Le Cameroun est appelé en novembre 2023 à effectuer un premier versement de 150 milliards pour éponger une partie du premier emprunt. Lorsqu’on sait qu’en 2015, le trésor camerounais qui avait exprimé un besoin de 750 milliards de FCFA (1,3 milliards d’euros), n’avait finalement pu lever que 375 milliards de FCFA, (environ 693 millions de dollars) avec un taux d’intérêt autour de 10%, soit l’un des plus élevé servi par un pays africain et qu’au 31 décembre 2020, l’encours de la dette du Cameroun s’est situé à 10 164 milliards de FCFA, soit 46,9% du PIB ; en dessous du plafond d’endettement public en vigueur dans la zone Cemac qui est de 70% du PIB, il y a véritablement à se demander l’opportunité et la capacité du Cameroun à tenir cet autre engagement .

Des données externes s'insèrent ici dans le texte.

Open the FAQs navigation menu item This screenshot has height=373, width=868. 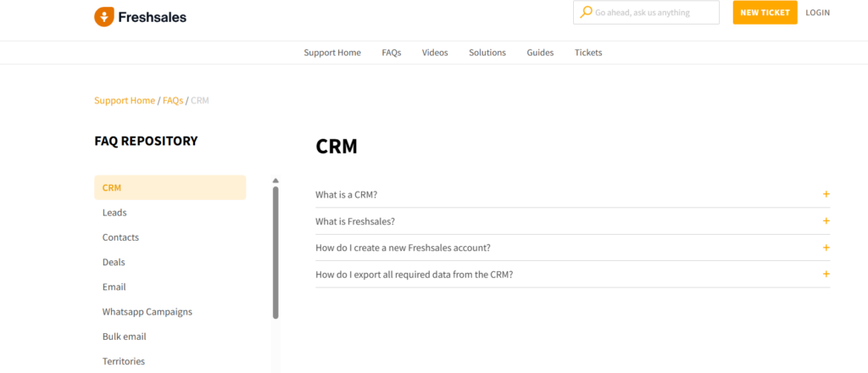(x=391, y=53)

Cette actualité majeure n’a pas échappé à l’économiste Christian Penda Ekoka. Pour lui, le Cameroun s’engage sur une route sinueuse et incertaine « Le plus préoccupant, en plus des conditions onéreuses de ces émissions obligataires sur les marchés financiers, est le cycle infernal où s’engage le Cameroun. De nouvelles dettes pour refinancer les anciennes, révélant par le fait même l’incapacité de ces crédits à créer de la richesse pour assurer leur service. », prévient l’ancien conseiller du président de la République qui se souvient pourtant que des démarches avaient été engagées courant 2015 pour alerter le chef de l’Etat sur « le danger des dettes improductives, qui constituent une hypothèque sur la vie des générations futures, car finançant des éléphants blancs et des projets de prestige (stades par exemple), et non des infrastructures si cruellement manquantes (énergie, eau potable, routes, hôpitaux, internet, etc.)», argumente-t-il.

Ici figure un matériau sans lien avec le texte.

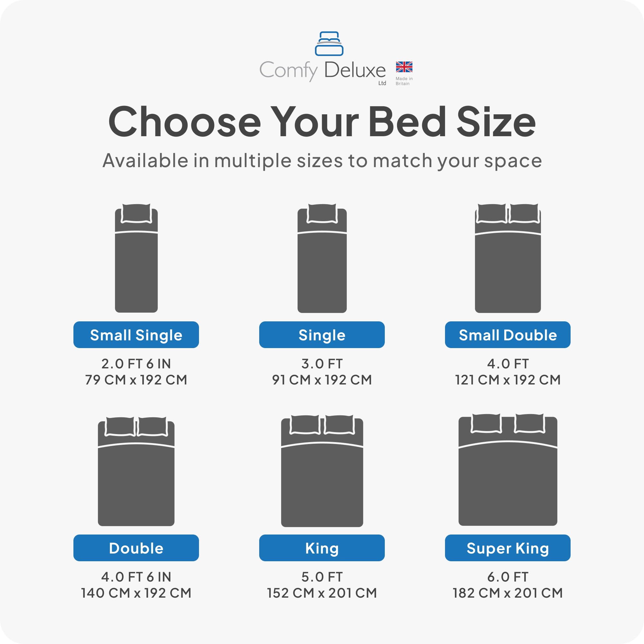The image size is (644, 644).
Task: Select the Super King bed illustration
Action: click(x=508, y=470)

A en croire la note transmise au Ministre des Finances, le régime en place fonde ses espoirs sur les conditions favorables du marché. De l’avis de Christian Penda Ekoka, il n’y a aucune raison d’espérer. « Quoiqu’en dise le discours officiel, la situation du pays empirera au cours des prochaines années, et avec elle son insolvabilité, au vu de l’atonie de la croissance en perspective, qui s’avère bien en deçà des prévisions officielles. Il serait criminel de dire “Nous ne serons plus là”. » a-t-il martelé.